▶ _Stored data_
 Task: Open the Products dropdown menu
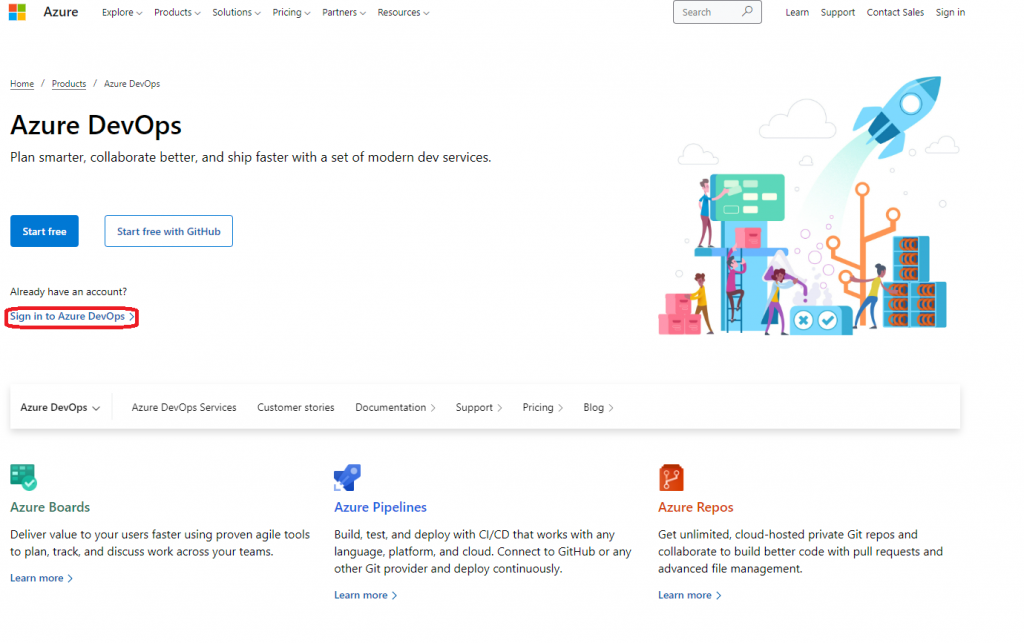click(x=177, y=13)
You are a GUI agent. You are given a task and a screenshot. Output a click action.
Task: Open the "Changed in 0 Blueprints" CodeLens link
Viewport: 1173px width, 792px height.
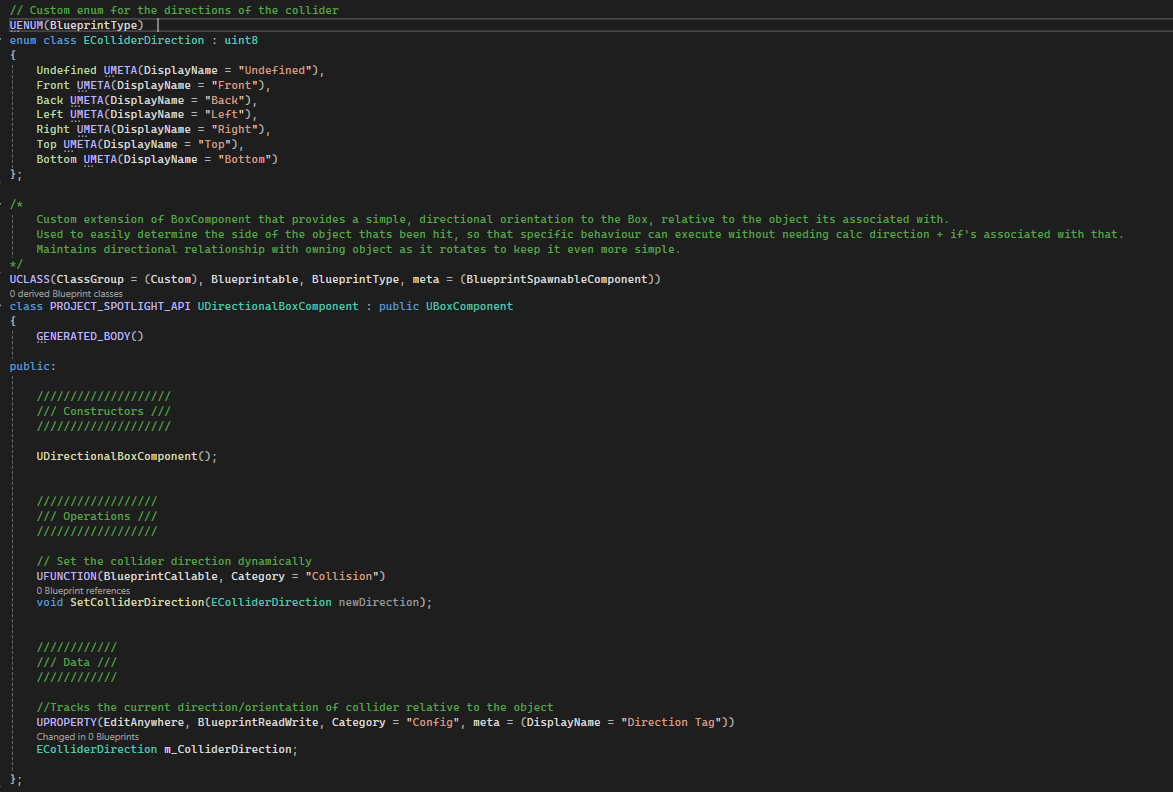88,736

▶ _Work to complete_
The job here is to write out the records exactly, pictures excluded.

▶ _Result of the exercise_
 Task: Open the Products dropdown menu
click(x=177, y=13)
You are a GUI agent. You are given a task and a screenshot. Output a click action.
Task: Open the "Changed in 0 Blueprints" CodeLens link
Viewport: 1173px width, 792px height.
88,736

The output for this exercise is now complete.